Japan airport reopens with WWII bomb still there

01 ноября 2012, 14:41
A huge World War II bomb uncovered near a busy runway was underneath a shield of concrete and sandbags on Wednesday as flights resumed at an airport in northern Japan, AFP reports citing a government official.

A worker rebuilding drainage systems at Sendai Airport -- which was swamped by last year's tsunami -- on Monday uncovered the 500-pound (225-kilogramme) bomb, believed to have been dropped by US forces.

Bomb disposal experts ordered the construction of three-metre-high (10-foot-high) concrete walls, supported by soil up to the same height, to protect the bomb.

Crews piled some 300 sandbags, each weighing a tonne, on top of the mound to construct a casing that stands six metres high.

The 110 centimetres (43 inches) long bomb is now sitting at the bottom of the structure, waiting for military experts to defuse and remove it once legal and logistical details are worked out, the transport ministry official said.

"The work to defuse it will start after we discuss the matter with local municipalities and residents," he said.

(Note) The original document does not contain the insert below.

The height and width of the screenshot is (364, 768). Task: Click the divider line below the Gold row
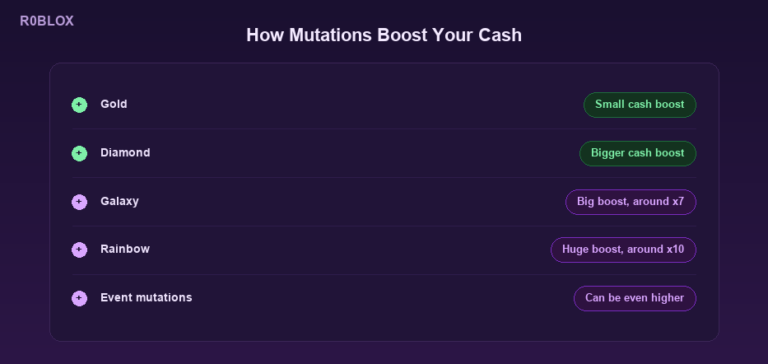coord(384,129)
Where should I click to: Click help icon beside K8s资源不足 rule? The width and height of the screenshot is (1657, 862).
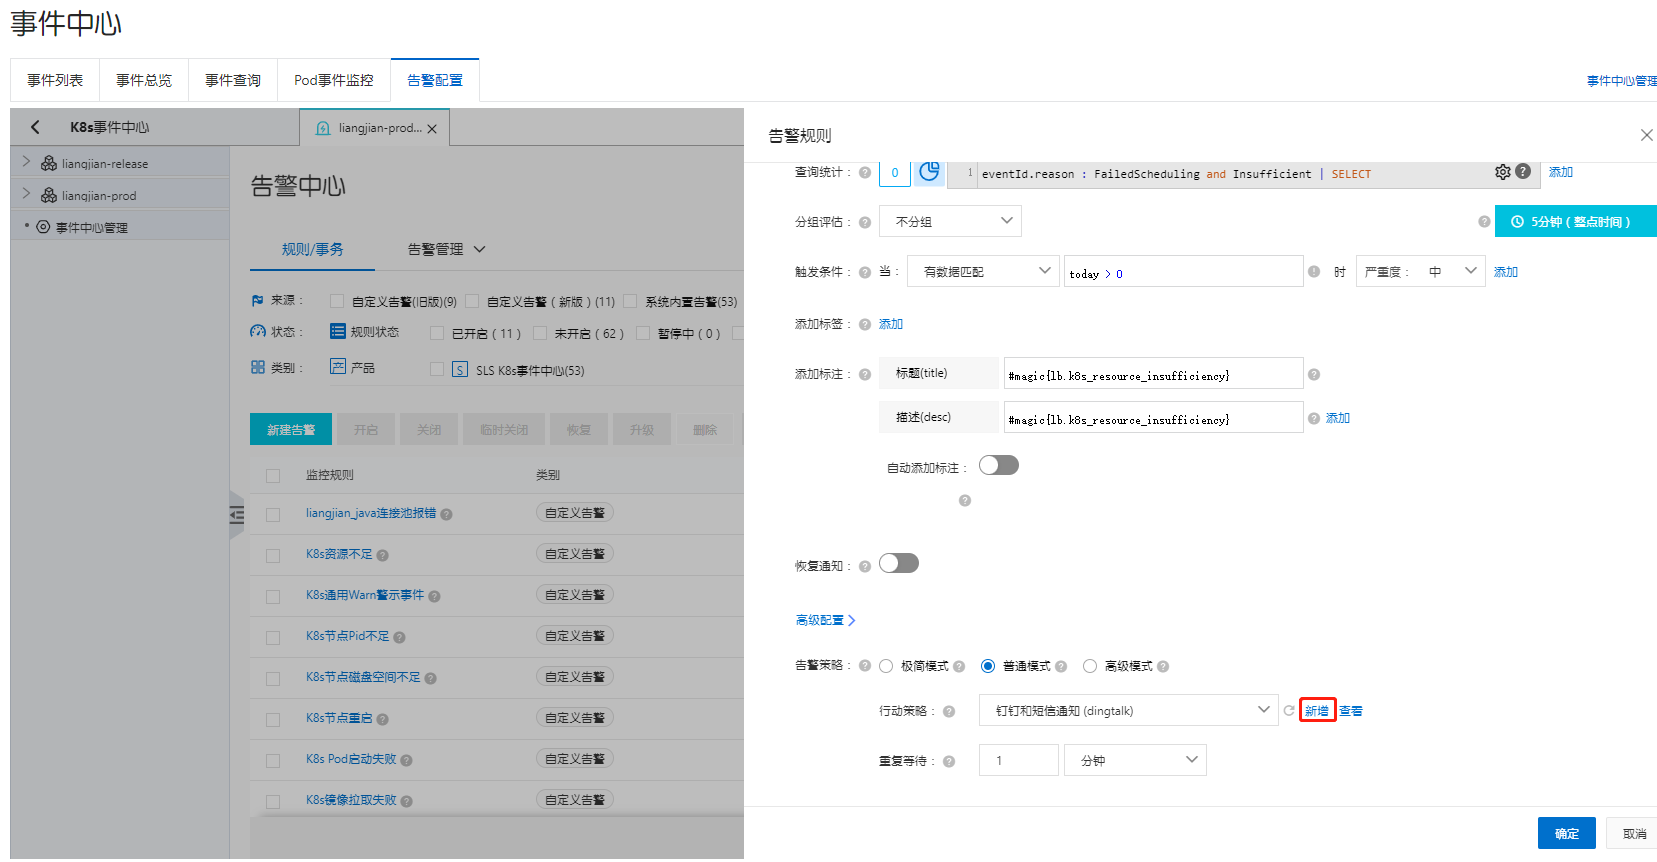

Troops believe the bomb is unlikely to explode unless unusually strong force is applied, according to local media.

The airport resumed operations, using one of its two runways, after having cancelled all 92 domestic and international flights on Tuesday.

"We are using our main 3,000-metre runway. So far we are not experiencing any delay to our flight schedule," the land ministry official said around midday.

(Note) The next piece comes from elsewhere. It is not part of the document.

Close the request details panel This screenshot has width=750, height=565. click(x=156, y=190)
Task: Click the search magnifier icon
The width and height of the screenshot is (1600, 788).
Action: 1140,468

Nearly 70 years after the war ended, unexploded bombs and shells are still occasionally found in Japan, particularly on the southern island of Okinawa, the site of an extremely bloody battle towards the end of World War II.

Less than two weeks ago, Japanese troops defused a similar 500-pound WWII bomb found in a busy business district of Tokyo.

Sendai Airport was devastated in the quake-triggered tsunami that hit Japan in March 2011. Footage posted on YouTube of waves covering the runway has been seen by more than 20 million people.